# What is needed
The records below are to be retyped in full, without any alteration.

# Source information
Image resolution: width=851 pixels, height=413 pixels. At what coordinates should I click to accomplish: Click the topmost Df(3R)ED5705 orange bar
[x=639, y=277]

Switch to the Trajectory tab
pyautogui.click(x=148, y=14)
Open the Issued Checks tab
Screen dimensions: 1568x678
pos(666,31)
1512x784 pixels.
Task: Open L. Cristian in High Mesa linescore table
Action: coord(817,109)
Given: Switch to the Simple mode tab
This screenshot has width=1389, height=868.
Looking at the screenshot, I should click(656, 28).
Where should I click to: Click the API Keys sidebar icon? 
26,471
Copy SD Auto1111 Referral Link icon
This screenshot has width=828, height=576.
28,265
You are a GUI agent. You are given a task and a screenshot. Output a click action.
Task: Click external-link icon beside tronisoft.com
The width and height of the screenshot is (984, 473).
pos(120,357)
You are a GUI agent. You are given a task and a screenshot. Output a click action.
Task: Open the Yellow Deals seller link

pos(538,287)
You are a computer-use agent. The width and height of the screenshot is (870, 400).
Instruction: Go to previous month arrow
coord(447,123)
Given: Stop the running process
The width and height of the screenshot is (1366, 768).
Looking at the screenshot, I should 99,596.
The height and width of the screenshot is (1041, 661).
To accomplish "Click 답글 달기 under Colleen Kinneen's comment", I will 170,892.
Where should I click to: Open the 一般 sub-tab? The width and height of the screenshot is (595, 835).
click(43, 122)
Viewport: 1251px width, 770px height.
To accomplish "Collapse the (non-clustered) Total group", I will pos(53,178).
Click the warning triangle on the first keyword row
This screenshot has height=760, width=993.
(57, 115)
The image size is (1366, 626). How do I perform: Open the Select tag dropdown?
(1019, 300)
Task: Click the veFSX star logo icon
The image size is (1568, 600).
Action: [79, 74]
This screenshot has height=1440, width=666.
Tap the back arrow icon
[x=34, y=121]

# Problem solution
Image resolution: width=851 pixels, height=413 pixels. At what coordinates should I click to accomplish: Click the topmost Df(3R)ED5705 orange bar
[x=639, y=277]

Switch to the Trajectory tab
pyautogui.click(x=148, y=14)
Open the Issued Checks tab
Screen dimensions: 1568x678
pos(666,31)
1512x784 pixels.
Task: Open L. Cristian in High Mesa linescore table
Action: coord(817,109)
Given: Switch to the Simple mode tab
This screenshot has width=1389, height=868.
Looking at the screenshot, I should click(656, 28).
Where should I click to: Click the API Keys sidebar icon? 
26,471
Copy SD Auto1111 Referral Link icon
This screenshot has width=828, height=576.
28,265
You are a GUI agent. You are given a task and a screenshot. Output a click action.
Task: Click external-link icon beside tronisoft.com
The width and height of the screenshot is (984, 473).
pos(120,357)
You are a GUI agent. You are given a task and a screenshot. Output a click action.
Task: Open the Yellow Deals seller link

pos(538,287)
You are a computer-use agent. The width and height of the screenshot is (870, 400).
Instruction: Go to previous month arrow
coord(447,123)
Given: Stop the running process
The width and height of the screenshot is (1366, 768).
Looking at the screenshot, I should 99,596.
The height and width of the screenshot is (1041, 661).
To accomplish "Click 답글 달기 under Colleen Kinneen's comment", I will 170,892.
Where should I click to: Open the 一般 sub-tab? The width and height of the screenshot is (595, 835).
click(43, 122)
Viewport: 1251px width, 770px height.
To accomplish "Collapse the (non-clustered) Total group", I will pos(53,178).
Click the warning triangle on the first keyword row
This screenshot has height=760, width=993.
(57, 115)
The image size is (1366, 626). How do I perform: Open the Select tag dropdown?
(1019, 300)
Task: Click the veFSX star logo icon
The image size is (1568, 600).
Action: [79, 74]
This screenshot has height=1440, width=666.
Tap the back arrow icon
[x=34, y=121]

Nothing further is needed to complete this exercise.